In his most recent faculty memo, David Madigan, provost, said that he’d “attended town halls, listening sessions and other engagement opportunities. I have met with many of you individually. I have listened to your ideas, candid feedback and concerns.” Shifting schedules in local K-12 schools, among other “external uncertainties, have put tremendous strain on many in our community.”
“Understandably, many of you have described real hardship with respect to health conditions, specific childcare needs and similar family situations, among others,” he said. “To be clear, no faculty member facing such hardships will be compelled to return in the spring.”
As faculty circumstances change over time, Madigan added, “We will remain flexible and accommodating, just as we have been this fall.” Universitywide, “our plans will constantly adapt to the evolving public health situation.
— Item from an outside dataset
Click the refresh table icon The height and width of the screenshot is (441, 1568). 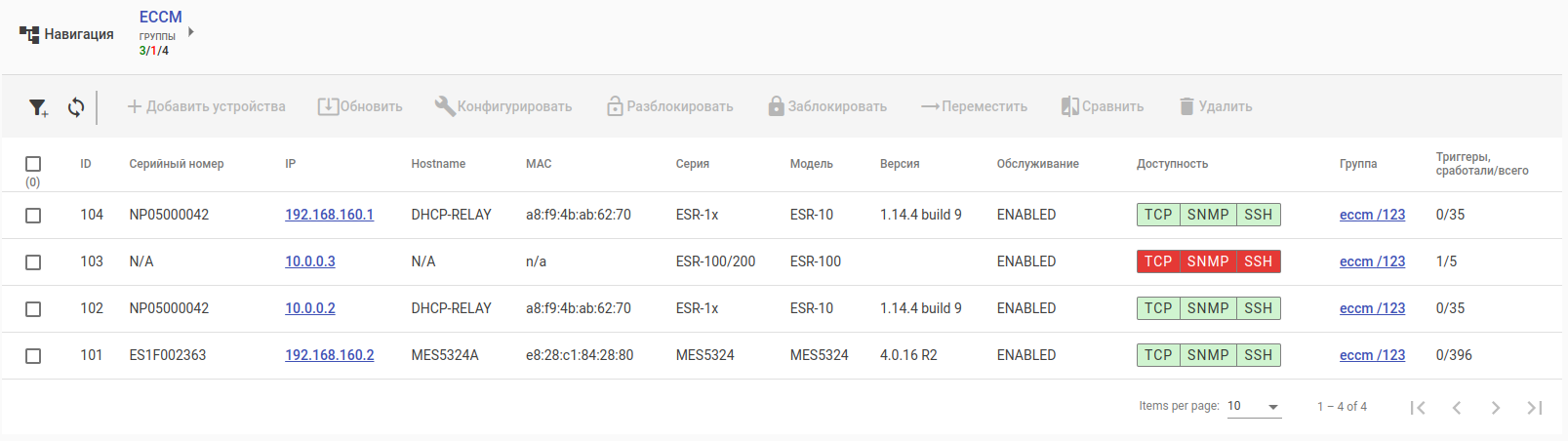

We will continue to be guided by science to ensure the safety and well-being of our community at large, while preserving our ability to respond quickly to changing public health conditions.”
Rebecca Carrier, professor of chemical engineering and mother of three, said she’d like to be back in the classroom full-time, but that the COVID-19-impacted schooling schedules of her children prevent her from doing so. Currently, she’s teaching about half of her courses in person and half online -- even though most of her students attend the in-person classes remotely.
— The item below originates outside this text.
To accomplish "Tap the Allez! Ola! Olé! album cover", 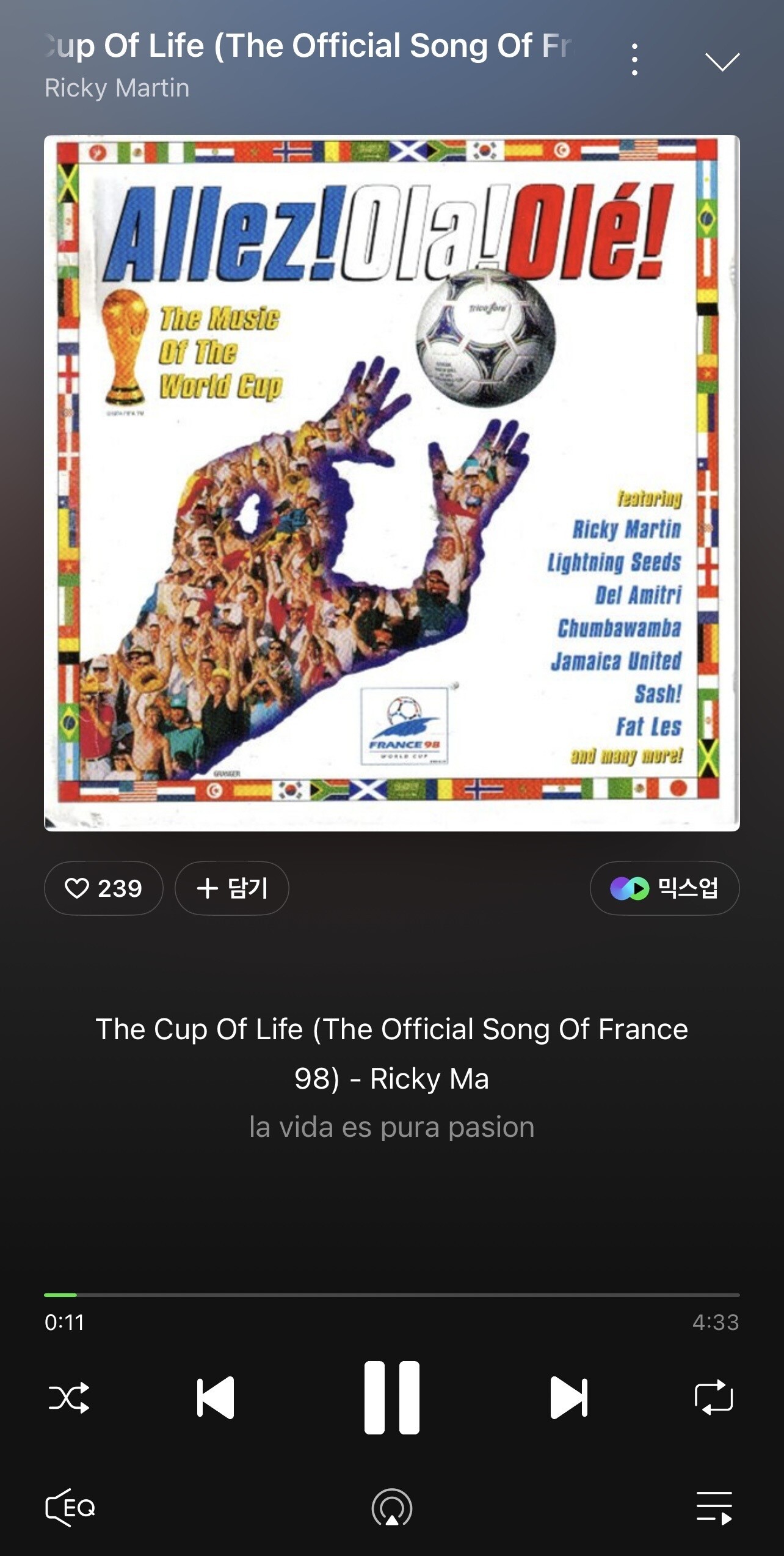I will pos(391,483).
While the initial university communication about spring instruction was confusing, Carrier said, it’s clear to her that the university sought out faculty input and incorporated it into its planning.
“They deserve some credit there, you know what I mean?” Carrier said of administrators. “They’ve been making all these meetings and reaching out to people to understand the situations they’re in.”
The University of Michigan faced faculty pressure to foreground health and safety in decisions about instruction for the upcoming winter term before it announced Friday -- following a two-week student lockdown -- that winter will include more remote courses than fall. No faculty member will be forced to teach in person.
“The Fall Term promise of a robust hybrid in-person semester proved to be unfulfillable,” read a faculty-led petition to President Mark Schlissel and Provost Susan Collins. “We know this from our experience and the experience of our colleagues and students. While it seems that some units/departments must have in-person instructional components, there should nevertheless be a clear commitment to moving as much teaching as pedagogically possible entirely online, and to making such teaching as effective as possible.”
Peter Railton, Gregory S. Kavka Distinguished University Professor, John Stephenson Perrin Professor and Arthur F. Thurnau Professor in philosophy at Michigan, who co-wrote the petition, said that Schlissel’s announcement about winter was “very good news.”
Railton, an advocate of faculty mental health, also commended Michigan for adding two midweek, one-day “well-being breaks” for the fall term and for expanding its counseling and psychological services. Faculty and staff members also get three extra paid days off during the winter break.
Virginia Tech has implored professors to consider how mode of instructional delivery impacts “academic quality,” especially with respect to asynchronous instruction, as well as student satisfaction and mental health.
Even so, Mark Owczarksi, university spokesperson, said that Virginia Tech’s faculty members have “agency” with respect to remote versus in-person instruction. “They make the final decision regarding course modality in consultation with their respective department heads,” he said.